Down to the last line below, write out every line exactly, starting with the one that contains "Task: Expand the Comunidade sidebar section" and leaving out the pictures.

------

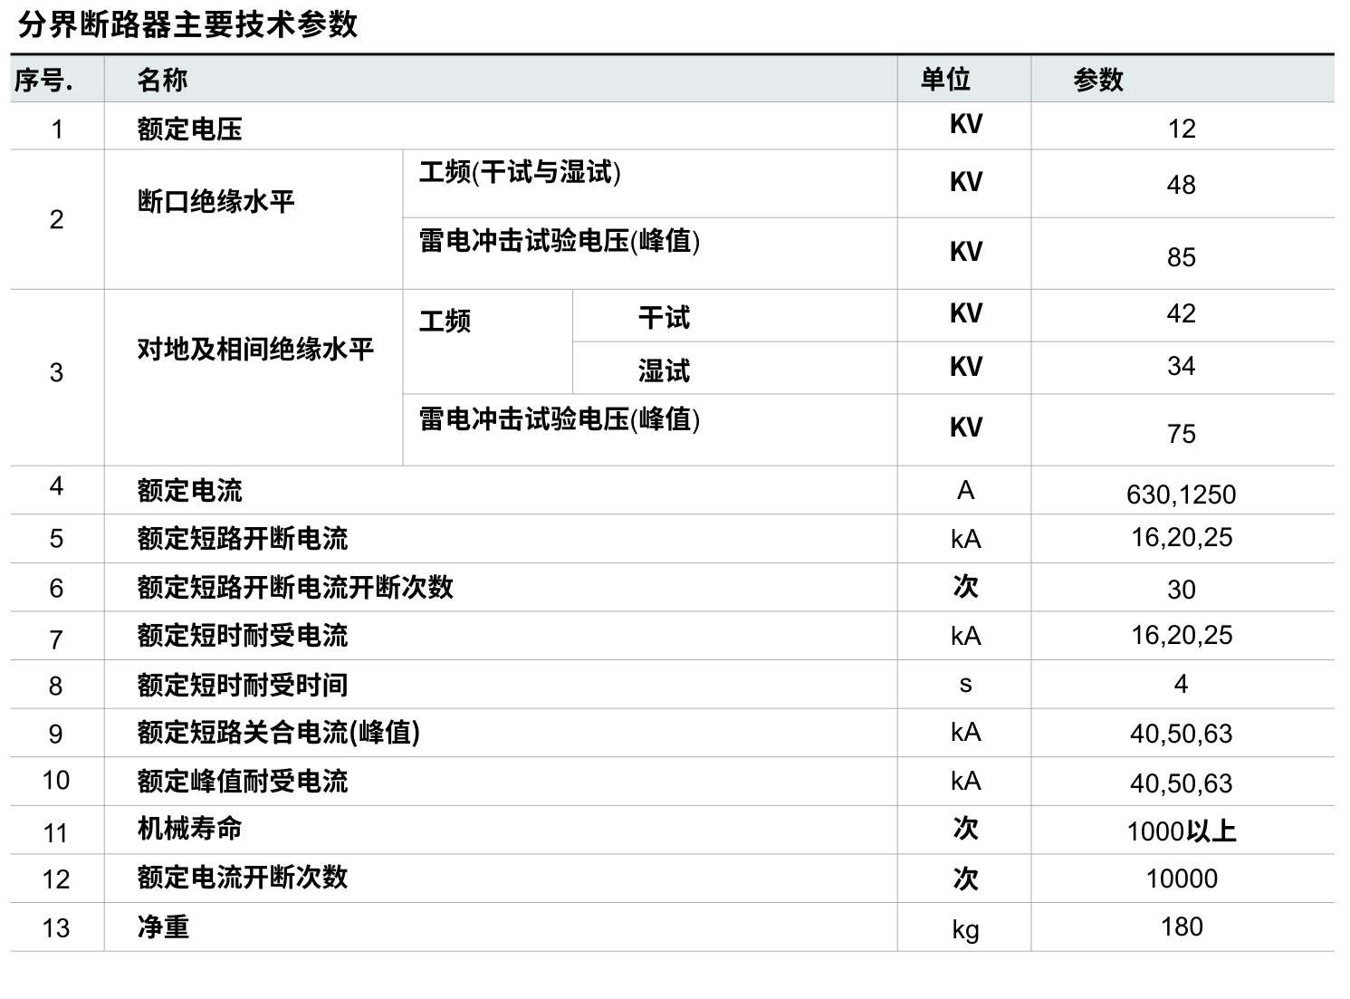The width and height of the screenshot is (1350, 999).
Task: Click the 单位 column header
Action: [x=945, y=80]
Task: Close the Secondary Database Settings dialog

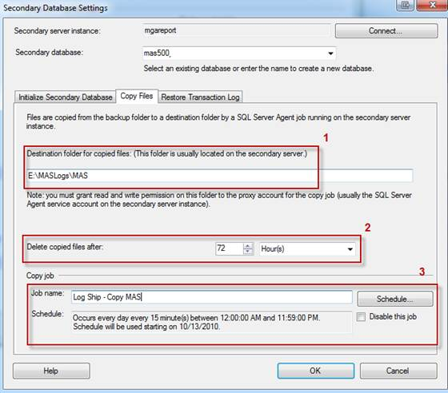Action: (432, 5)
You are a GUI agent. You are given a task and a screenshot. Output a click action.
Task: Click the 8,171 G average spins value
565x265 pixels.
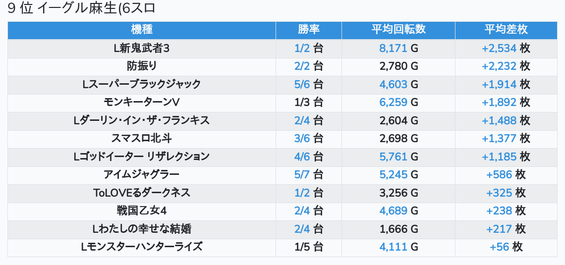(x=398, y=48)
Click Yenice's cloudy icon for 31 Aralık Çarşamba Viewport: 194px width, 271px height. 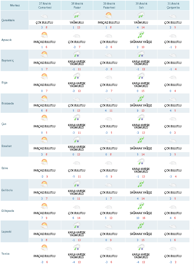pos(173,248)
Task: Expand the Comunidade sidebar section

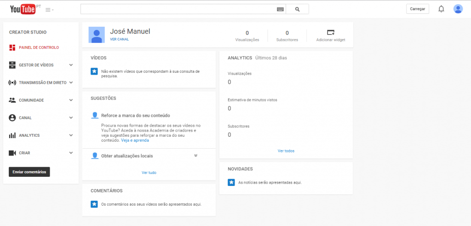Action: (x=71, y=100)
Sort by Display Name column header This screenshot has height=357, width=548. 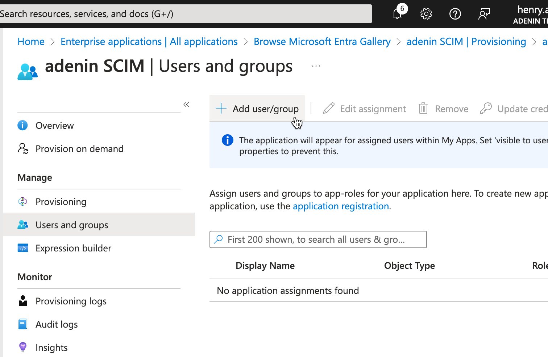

------

◆ ANSWER SECTION:
Task: Expand the Comunidade sidebar section

Action: (x=71, y=100)
Sort by Display Name column header This screenshot has height=357, width=548. 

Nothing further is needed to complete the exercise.